Jusqu’à l’élection d’Abdelaziz Bouteflika en 1999, les présidents algériens successifs furent d’abord les fondés de pouvoir des clans militaires, leur rôle se bornant à l’arbitrage consensuel de leurs prérogatives. Le pays était alors dirigé par quelques dizaines de généraux constituant le niveau supérieur de la nomenklatura nationale. L’armée contrôlait tout et formait l’élite d’un pays qui, à la différence du Maroc et de la Tunisie, ne disposait pas de cadres traditionnels, le pays étant directement passé de la colonisation turque à la colonisation française.
Comme tous les présidents algériens, Abdelaziz Bouteflika fut donc mis au pouvoir par l’armée, mais, à la différence de ses prédécesseurs, il voulut se dégager de sa tutelle. Il tenta de le faire en la divisant et en créant parallèlement à elle une caste d’oligarques civils:
1-Afin de briser l’unité de l’armée, le président Bouteflika souffla sur les braises de ses classiques conflits internes. Pour mener cette politique, il s’appuya sur le général Ahmed Gaïd Salah dont il poussa la carrière, en en faisant d’abord le chef d’état-major, puis le vice-ministre de la Défense.

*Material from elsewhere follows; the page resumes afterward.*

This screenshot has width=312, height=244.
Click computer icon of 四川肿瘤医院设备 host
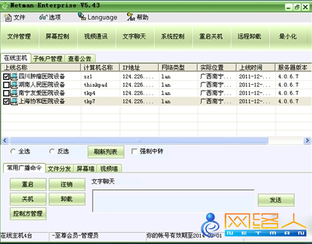(x=14, y=76)
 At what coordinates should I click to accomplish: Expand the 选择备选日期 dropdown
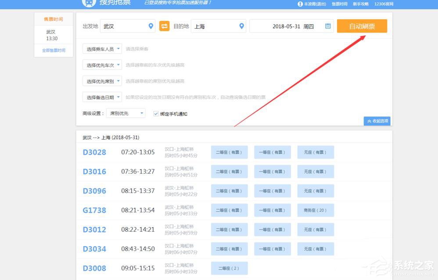[x=102, y=97]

2-L’économie algérienne étant contrôlée par la caste militaire à travers une clientèle d’obligés ou d’associés civils, il créa un contre-pouvoir économique, celui des «oligarques», qui bâtirent leurs indécentes fortunes en dehors des réseaux militaires, grâce à une avalanche de passe-droits et à l’octroi de très généreux «prêts» bancaires.

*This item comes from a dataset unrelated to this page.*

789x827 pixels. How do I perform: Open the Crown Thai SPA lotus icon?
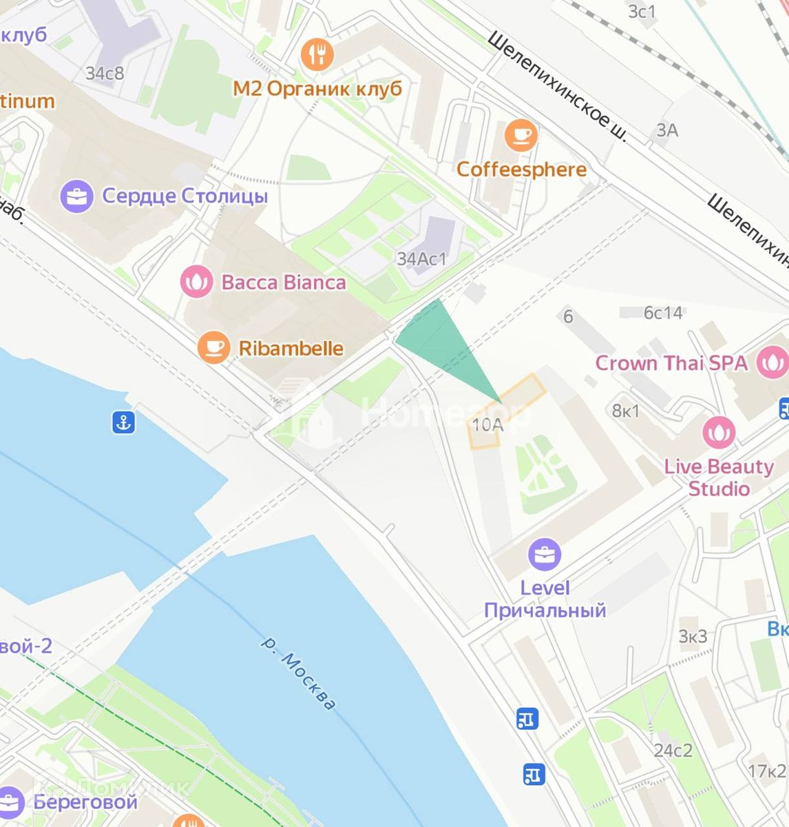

Dans un premier temps, à partir de 2013, le général Ahmed Gaïd Salah, devenu homme-lige, remplit parfaitement sa mission. Il fit ainsi s’opposer frontalement les deux grandes composantes de l’armée, à savoir le Département du renseignement et de la sécurité (DRS) et l’état-major (EM) de l’Armée nationale populaire (ANP). Le clan Bouteflika appuya alors l’EM dans son entreprise d’élimination du général Mohamed Lamine Médiène dit «Toufik», directeur du DRS depuis 1990.
Le général Gaïd Salah s’attela parallèlement à un patient travail d’élimination de ses rivaux au sein de l’armée. Puis, après avoir démis le président Bouteflika, au mois de décembre 2019, il fit élire à la présidence de la République Abdelmadjid Tebboune, un cadre éminent du «Système», qui avait été plusieurs fois wali (préfet), et par cinq fois ministre du président Bouteflika…
Mais, le 23 décembre 2019, quelques jours après l’élection présidentielle, le général Gaïd Salah mourut, «libérant» ainsi le nouveau président de sa pesante tutelle. D’où un renversement du rapport de force au sein de l’armée suivi de l’élimination du clan Gaïd Salah… et du retour du DRS…
Dans le terrible contexte de crise morale, économique et politique que traverse l’Algérie, son «chibanisme» institutionnel survivra-t-il encore longtemps alors que les trois gérontes qui gèrent le «Système» semblent tous les trois arriver au terme de leur «horloge biologique»? Fin 2020, âgé de 75 ans, le président Tebboune était hospitalisé en Allemagne cependant que le général Chengriha, chef d’état-major âgé de 77 ans, l’était en Suisse.
Quant à Salah Goujil, le président du Sénat, l’homme qui devrait assumer la période transitoire en cas de disparition du président, il avait 90 ans et lui aussi, était malade.
Comme l’armée tient le pays, trois grandes hypothèses peuvent être formulées:
- soit les clans de janissaires s’entre-égorgent afin de s’emparer des restes du pouvoir, avec en arrière-plan le retour en force et inattendu de l’ancien DRS.
- soit, «discrètement», un clan l’emporte sur l’autre, en «douceur».
- soit, face au danger existentiel, le «système» serre les rangs et le haut état-major établit un modus vivendi entre ses clans à travers un nouveau partage des prébendes, afin de pouvoir affronter la crise économique et la rue.